▸ WHAT TO DO:
(1) Answer the following from the passage on the supercapacitor balancing circuit, one line each:
(a) Above roughly what voltage across the capacitor does the transistor turn on to bleed off the excess?
(b) What capacitance results from the two 120F capacitors in series?
(c) Which IC monitors the voltage across each capacitor?
(2) Write the next part of the passage on the supercapacitor balancing circuit, picking up after its final sentence.

***** PASSAGE SHOWN

The purpose of the circuit described here is to monitor the voltage
across the capacitor terminals. If it rises much above 2.6 volts, a
transistor will turn on and bleed off the excess voltage through a
resistor to bring it back down to a safe level. Because
of their inherent 2.7V limit, supercaps have to be connected in series
if they are to be used at higher voltages,
but the
downside to this is that the overall capacitance value will be reduced.
In this case I am using two 120F capacitors in series and so the value
will fall to 60F. It's just
an inevitable tradeoff. It does mean though that it is safe to put two
of these capacitors in series across the 5 volt USB type charger that I use to power my
clock (2 x 2.7 =
5.4).
You would think that the
voltage across each capacitor would be the same
while charging but this is not always the case as usually one will
charge faster than the other which could result in the voltage across
it exceeding 2.7V. Once charged though, they should level off and be
roughly the same (there may
be a slight difference due to tolerances). If the two
capacitors used are well matched and charge up equally then this
balancing circuit may not even operate, but it's there if need be to
hold back the voltage of the quicker charging capacitor while the
slower one catches up!
 Schematic
A
TLV431 shunt regulator IC is used to monitor the voltage across each
capacitor. They can be thought of as a programmable zener diode, with its
voltage being set by two external resistors R1 and R2. In reality though, they are more
like a voltage comparator with its two inputs,
one inverting and one non-inverting, except the inverting input is not
accessible externally but is instead connected to an internal reference voltage. The
non-inverting input is accessible externally and is labelled 'Ref'.

**********
***** DATA ROWS

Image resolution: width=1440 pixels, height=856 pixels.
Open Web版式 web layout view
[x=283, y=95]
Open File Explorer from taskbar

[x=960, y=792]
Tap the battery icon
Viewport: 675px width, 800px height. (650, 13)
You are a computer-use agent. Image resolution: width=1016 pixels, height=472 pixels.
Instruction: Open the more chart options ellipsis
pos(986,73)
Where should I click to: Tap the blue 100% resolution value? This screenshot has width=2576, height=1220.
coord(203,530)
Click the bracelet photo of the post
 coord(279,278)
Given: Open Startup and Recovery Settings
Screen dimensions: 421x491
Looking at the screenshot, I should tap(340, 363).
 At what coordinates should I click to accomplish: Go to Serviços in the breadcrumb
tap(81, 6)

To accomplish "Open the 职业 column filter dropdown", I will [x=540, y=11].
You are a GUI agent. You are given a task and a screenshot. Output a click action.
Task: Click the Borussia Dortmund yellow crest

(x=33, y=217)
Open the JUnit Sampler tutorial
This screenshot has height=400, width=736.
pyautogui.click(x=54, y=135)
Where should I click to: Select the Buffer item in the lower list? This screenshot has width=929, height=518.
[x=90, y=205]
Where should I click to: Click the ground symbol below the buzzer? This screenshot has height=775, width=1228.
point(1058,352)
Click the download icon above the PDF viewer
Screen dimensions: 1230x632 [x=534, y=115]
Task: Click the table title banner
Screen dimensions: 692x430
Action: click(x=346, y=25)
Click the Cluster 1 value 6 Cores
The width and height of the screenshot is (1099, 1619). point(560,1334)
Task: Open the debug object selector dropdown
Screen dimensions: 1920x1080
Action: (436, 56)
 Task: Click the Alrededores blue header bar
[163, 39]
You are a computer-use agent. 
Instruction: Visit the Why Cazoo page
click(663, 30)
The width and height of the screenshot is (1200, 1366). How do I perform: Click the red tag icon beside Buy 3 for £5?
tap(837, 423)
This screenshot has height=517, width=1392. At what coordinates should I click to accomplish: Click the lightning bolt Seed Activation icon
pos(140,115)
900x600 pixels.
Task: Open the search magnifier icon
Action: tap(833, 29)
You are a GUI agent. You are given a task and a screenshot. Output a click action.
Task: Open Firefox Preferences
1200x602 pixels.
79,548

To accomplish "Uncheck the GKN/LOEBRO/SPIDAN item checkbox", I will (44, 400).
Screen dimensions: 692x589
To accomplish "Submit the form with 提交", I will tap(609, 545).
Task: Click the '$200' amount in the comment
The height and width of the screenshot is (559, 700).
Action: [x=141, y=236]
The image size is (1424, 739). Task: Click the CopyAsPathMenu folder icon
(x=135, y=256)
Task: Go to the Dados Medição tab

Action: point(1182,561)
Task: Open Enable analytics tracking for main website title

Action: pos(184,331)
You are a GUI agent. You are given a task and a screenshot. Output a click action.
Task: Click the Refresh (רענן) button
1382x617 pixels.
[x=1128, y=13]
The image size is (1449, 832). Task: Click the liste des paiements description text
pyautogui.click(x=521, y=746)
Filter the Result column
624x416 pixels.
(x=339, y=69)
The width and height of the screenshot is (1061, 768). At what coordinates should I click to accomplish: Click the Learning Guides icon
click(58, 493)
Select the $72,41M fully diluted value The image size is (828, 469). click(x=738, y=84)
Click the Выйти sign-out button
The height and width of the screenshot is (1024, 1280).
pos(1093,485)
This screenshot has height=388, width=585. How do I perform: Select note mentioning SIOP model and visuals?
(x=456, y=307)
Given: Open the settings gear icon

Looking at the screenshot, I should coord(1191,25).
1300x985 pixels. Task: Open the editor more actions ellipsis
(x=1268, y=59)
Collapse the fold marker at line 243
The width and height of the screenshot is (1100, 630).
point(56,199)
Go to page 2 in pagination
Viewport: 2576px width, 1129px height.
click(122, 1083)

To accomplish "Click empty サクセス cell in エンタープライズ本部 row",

**********

▸ RESPONSES IN ORDER:
(1)
(a) 2.6 volts
(b) 60F
(c) A TLV431 shunt regulator IC

(2)
This pin will always
'try' to become the same voltage as the internal reference and the
cathode (strangely known as 'K') will do whatever it needs to do
(within
limits) to make this so. There are two versions of the 431. The TL431
which has an internal reference voltage of 2.5 volts, and the TLV431
which has an internal referance voltage of 1.24 volts. The TLV version
is used here because its lower voltage is more suited to this
application.
Just like any zener diode, it still needs a series resistor to limit
the current, but for the two resistors that set the voltage, there is a
simple equation to work out their values which is R1 ÷ R2 + 1 x 1.24 (or
x 2.5 for the TL version). So if for example R1 has the same value as
R2, the regulation voltage will be twice the reference voltage
(2.48V). In this circuit though, R1 is slightly higher than R2, so our equation
will look like 11,000 ÷ 10,000 + 1 x 1.24 = 2.6V which is the perfect
voltage to protect our 2.7V supercaps.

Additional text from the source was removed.